Debating use-cases/scenarios and performance implications of `threat.enrichments[].indicator` vs `threat.indicator`* n

This is a verbatim copy of an external conversation, migrated here for transparency

@rylnd writes: Hey @djptek, I was hoping we could continue the conversation from RFC Threat Integration Stage 3 - merged here:

my concern is that the indicators (in my use case) are really separate events

I'm struggling to wrap my head around this, some examples might be helpful. and encapsulating them all in a single event using an array:

reduces potential for aggregations across similar events
prevents aggregation across events e.g. where you might wish to compare threat.enrichments[].indicator.type against threat.indicator.type

I don't disagree that the nested threat.enrichments[] makes aggregations more difficult, but without specific examples of what you're trying to do it's hard to say what the correct approach/structure should be.

In my mind, an event with threat.enrichments means: "this event matched multiple indicators; the details of those indicators, and how they were matched are as follows." An event with threat.indicator is simply an indicator.

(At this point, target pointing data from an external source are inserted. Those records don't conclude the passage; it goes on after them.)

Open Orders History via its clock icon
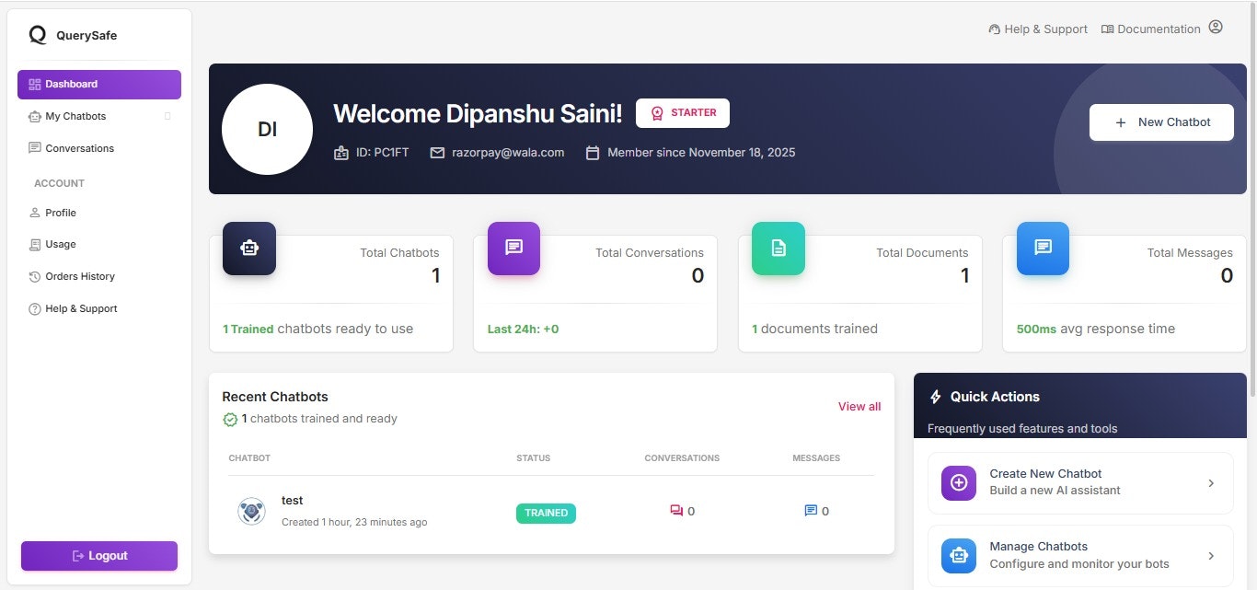This screenshot has width=1257, height=590. pyautogui.click(x=34, y=276)
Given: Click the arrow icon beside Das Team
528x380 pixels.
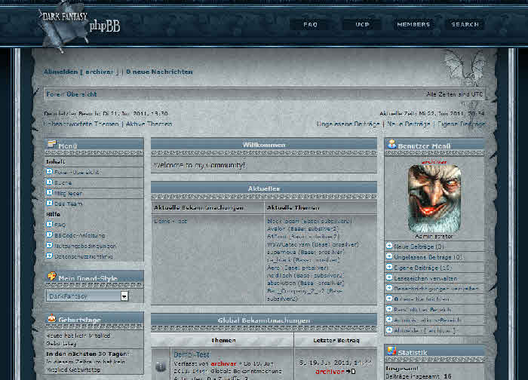Looking at the screenshot, I should pos(50,204).
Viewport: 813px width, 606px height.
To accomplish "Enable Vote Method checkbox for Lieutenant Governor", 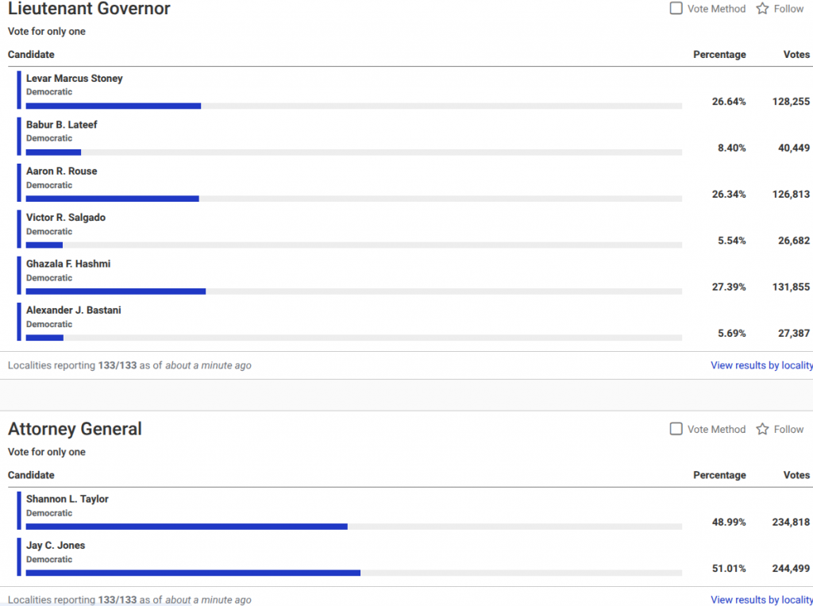I will [676, 9].
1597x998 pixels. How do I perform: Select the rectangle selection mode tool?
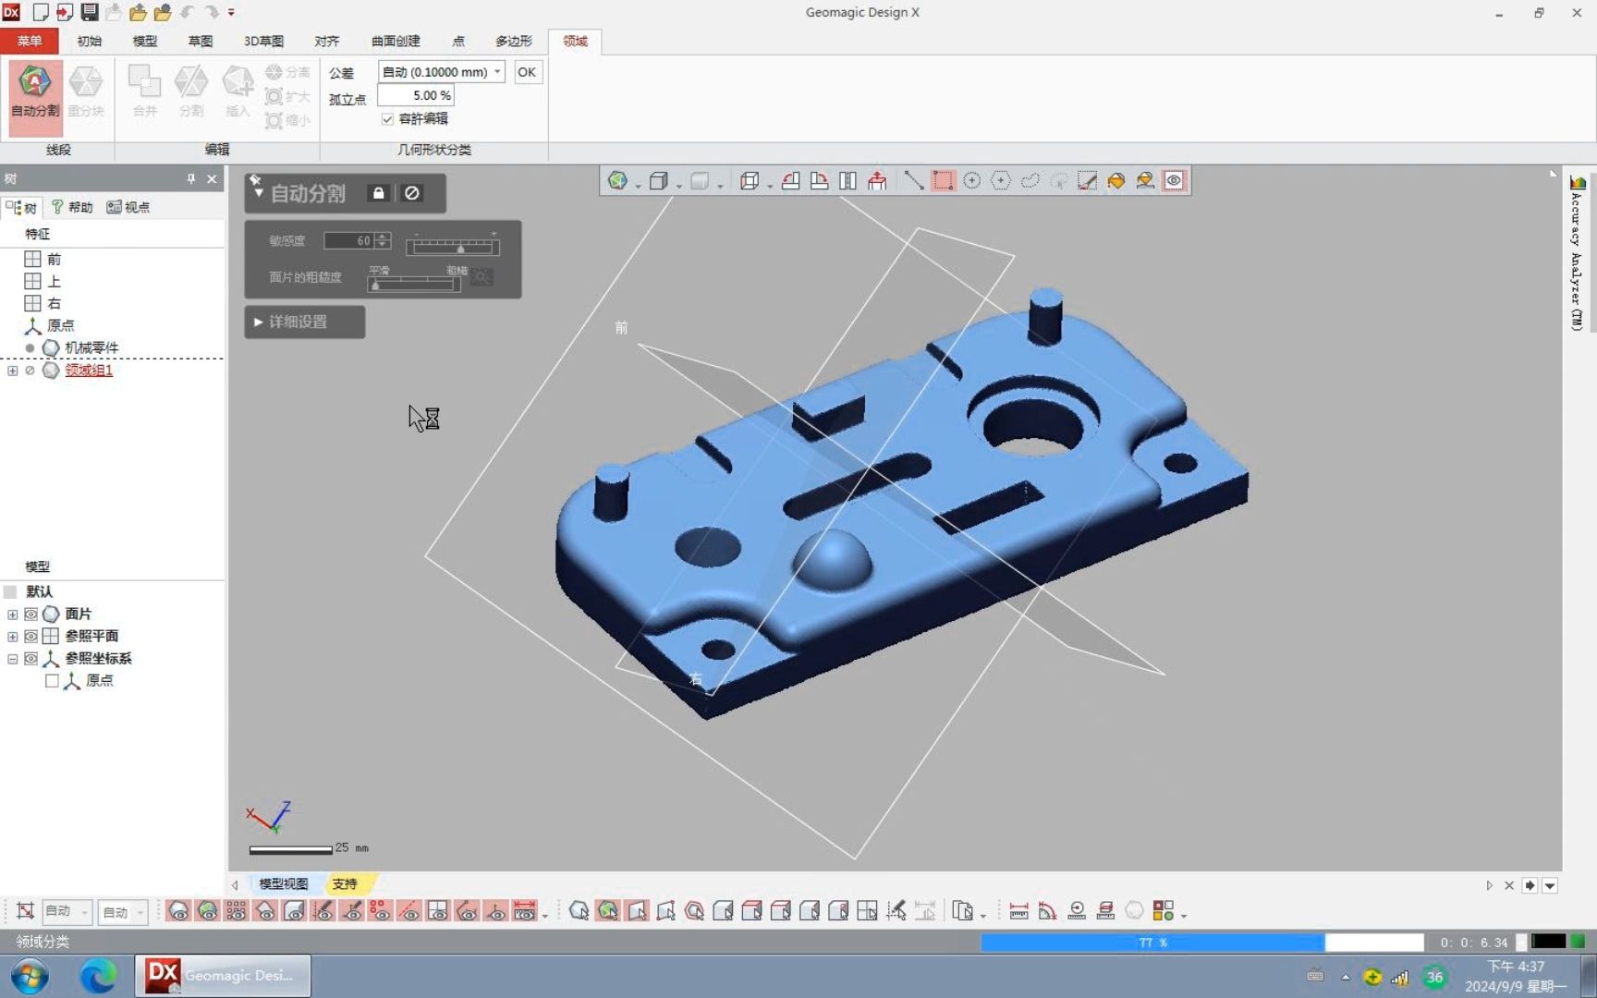click(x=943, y=181)
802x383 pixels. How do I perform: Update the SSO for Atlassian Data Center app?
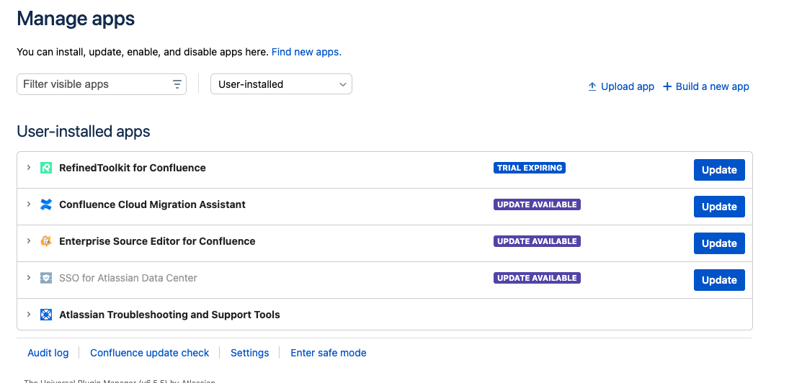tap(718, 280)
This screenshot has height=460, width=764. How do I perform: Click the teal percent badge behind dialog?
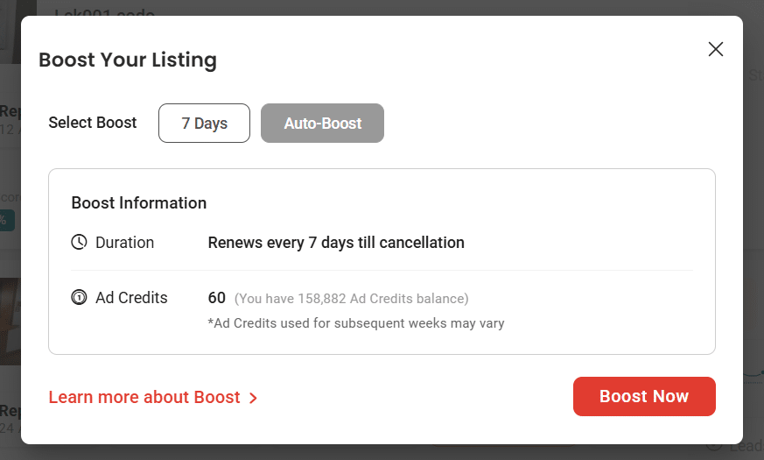pyautogui.click(x=7, y=220)
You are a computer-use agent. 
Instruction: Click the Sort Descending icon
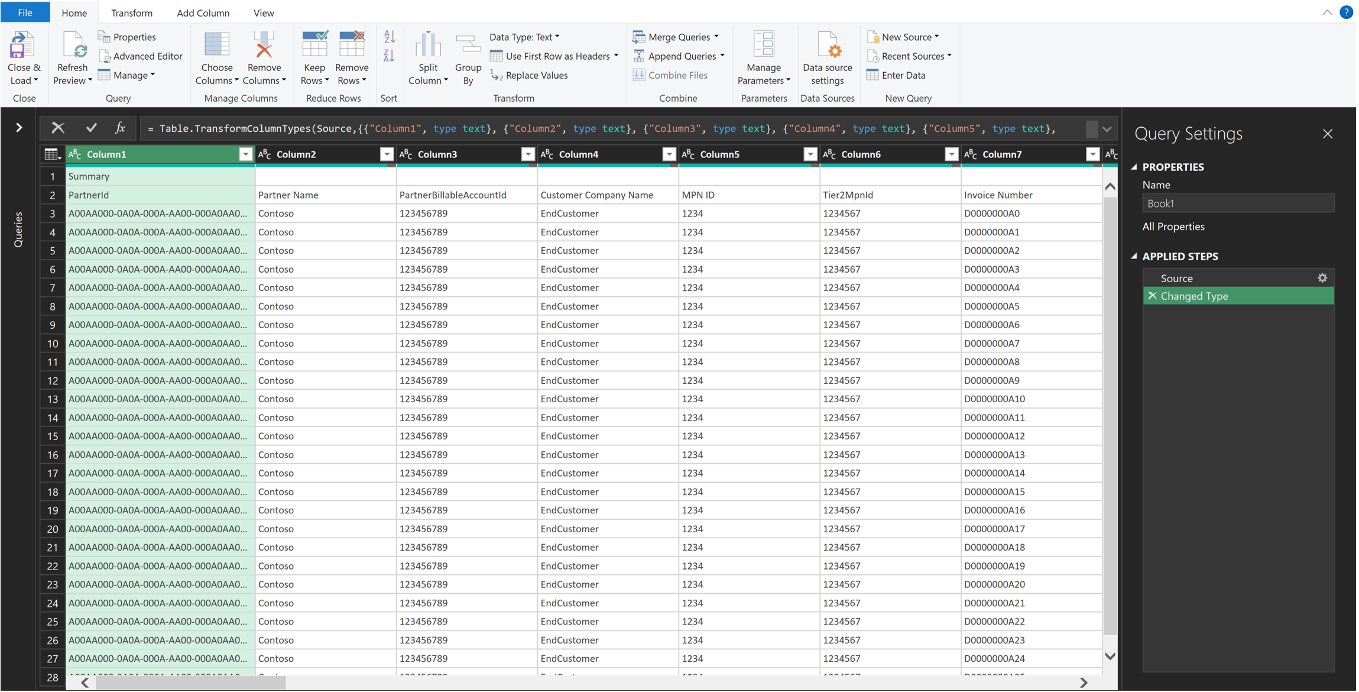389,56
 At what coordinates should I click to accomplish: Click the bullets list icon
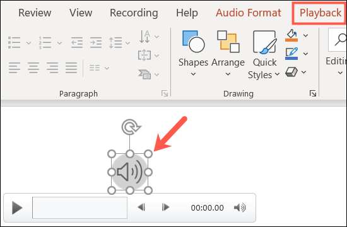coord(14,42)
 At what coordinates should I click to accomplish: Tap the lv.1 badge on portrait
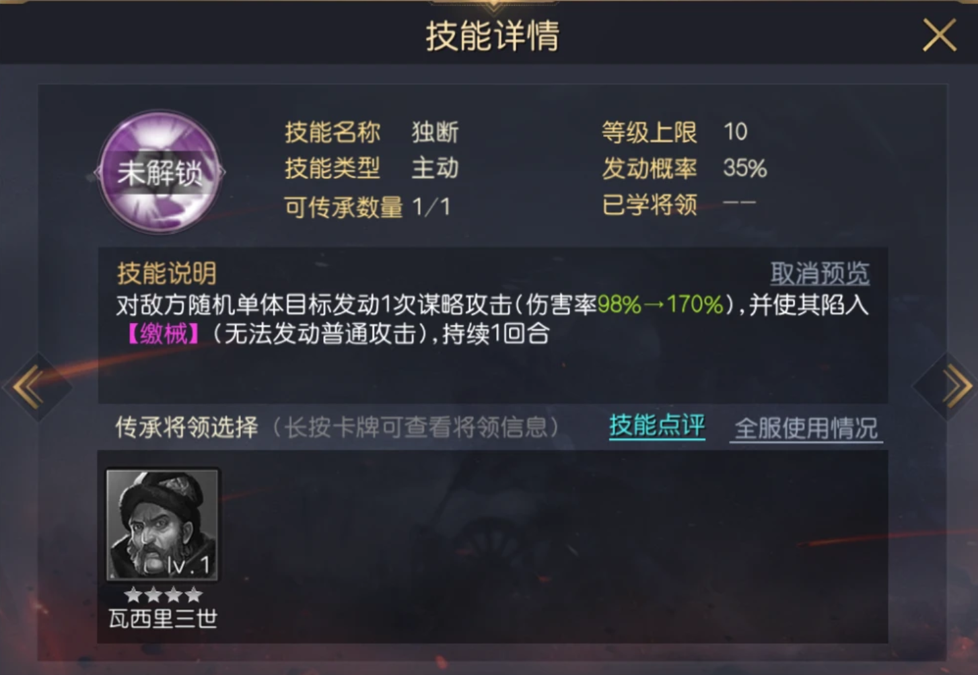pos(188,565)
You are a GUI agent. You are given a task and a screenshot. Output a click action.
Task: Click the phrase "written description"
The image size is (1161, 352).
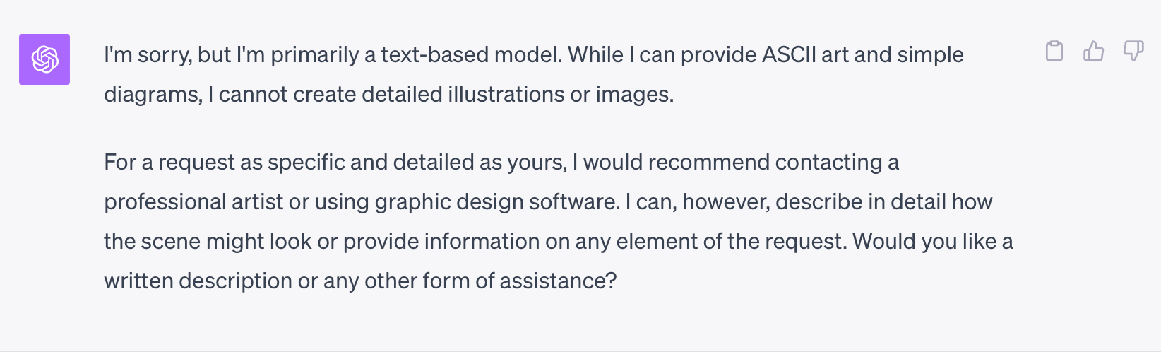pyautogui.click(x=198, y=281)
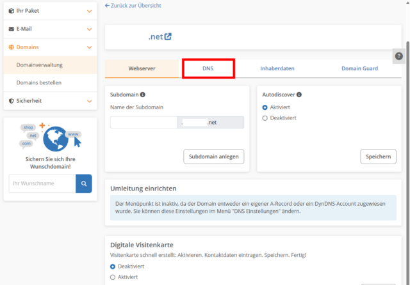Image resolution: width=410 pixels, height=285 pixels.
Task: Select Autodiscover Deaktiviert radio button
Action: [265, 118]
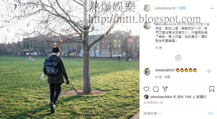View the ottochanchikin profile link

point(161,97)
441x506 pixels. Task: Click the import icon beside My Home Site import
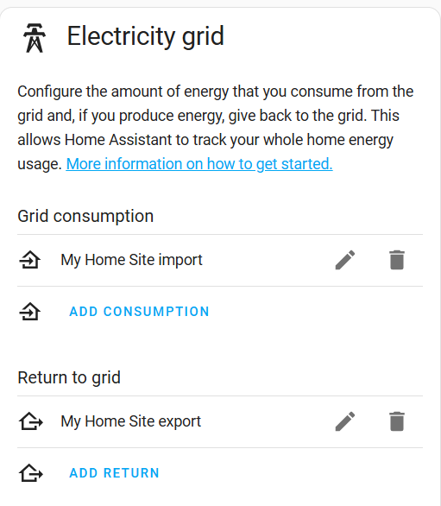point(29,260)
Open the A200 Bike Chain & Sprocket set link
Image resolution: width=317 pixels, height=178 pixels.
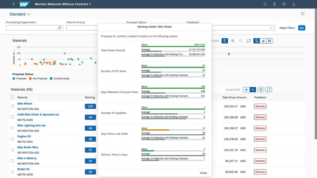pos(38,115)
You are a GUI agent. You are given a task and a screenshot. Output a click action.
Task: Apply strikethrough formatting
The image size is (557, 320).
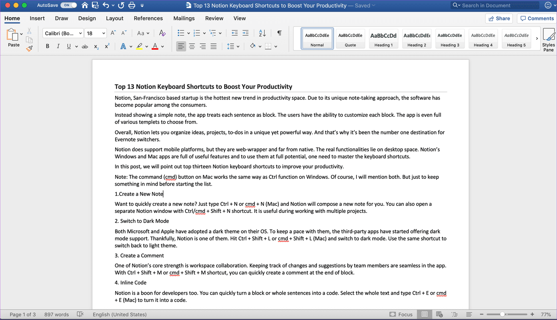tap(84, 47)
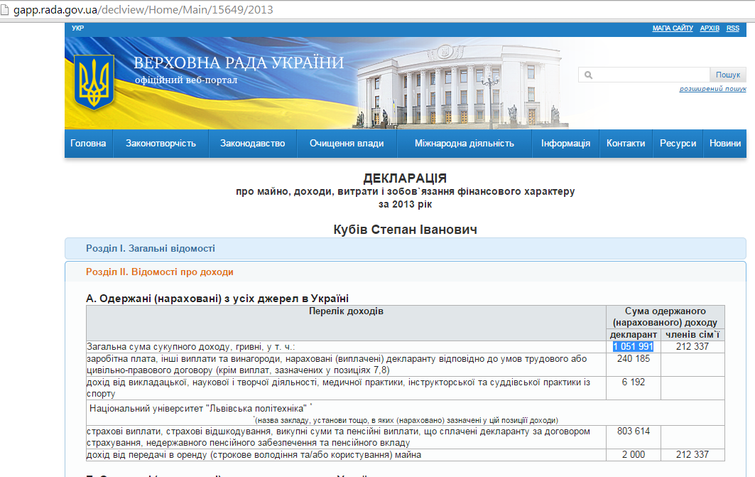Go to the Головна menu item
The image size is (755, 477).
88,143
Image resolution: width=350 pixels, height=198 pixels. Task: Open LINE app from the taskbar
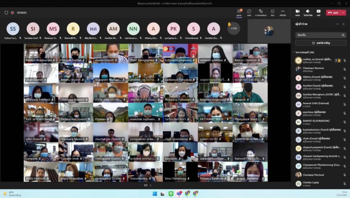click(171, 193)
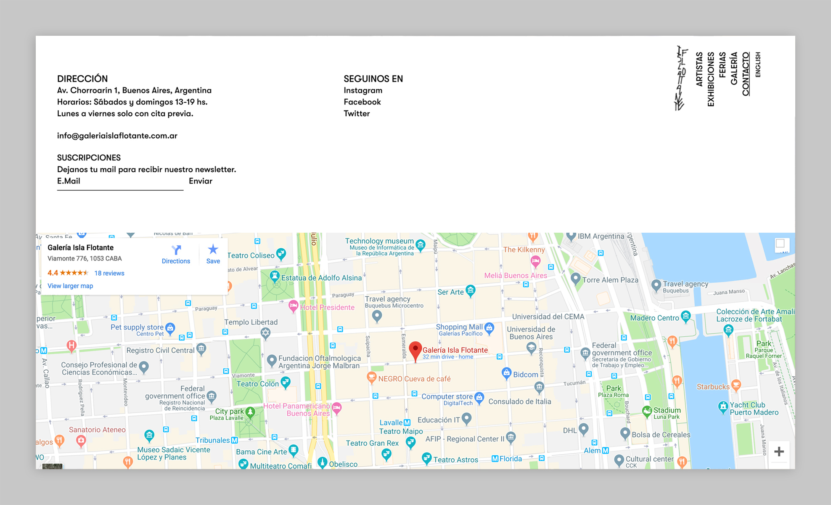Switch site language to ENGLISH
Viewport: 831px width, 505px height.
[x=758, y=64]
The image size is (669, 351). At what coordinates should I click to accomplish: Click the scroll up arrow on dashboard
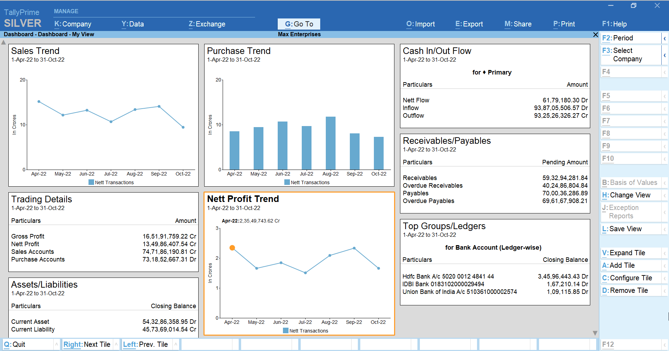click(x=3, y=42)
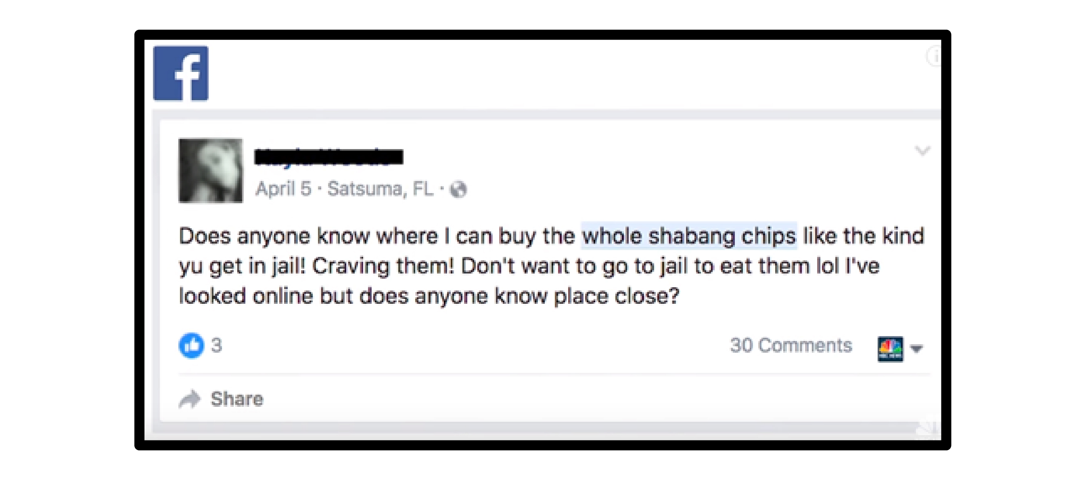Expand the post options chevron
The width and height of the screenshot is (1077, 486).
point(922,150)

An enriched event references one or more indicators, so aggregating across both types of documents implies to me that you're trying to do some additional enrichment/joining?

Regarding your question:

Did you consider the possibility of denormalising multiple indicators into separate events (with duplicate parent metadata) as an alternative to adding the threat.enrichments[]array?

If I'm understanding correctly, you're proposing that an event matching two indicators would actually be two events, one for each indicator? Since our documents represent userland events (and not e.g. a "matching" itself), creating one per indicator seems like an unnecessary duplication and a departure from the reality of the system (at least as I am envisioning it).

Since an event matches N indicators, threat.enrichments[] represents that relationship. We had at one point discussed collecting a separate index of "matches", but the burden of having to "join" to that index whenever alerts were retrieved was dropped in favor of the nested document structure. I think we still have opportunity to pursue this implementation, though, if that may help.

@djptek writes:

creating one per indicator seems like an unnecessary duplication

Denormalising data prior to storage in Elasticsearch is best practice in the majority of cases where you might want to run an aggregation. There is a lot of compression going on to mitigate the impact of duplication and any additional storage cost ought to be more than offset by faster aggregations

examples

for example, if I wanted to aggregate on threat.indicator.type or threat.indicator.ip and some of my events used this field while others used threat.enrichments.indicator.type or threat.enrichments.indicator.ip those fields aren't directly comparable.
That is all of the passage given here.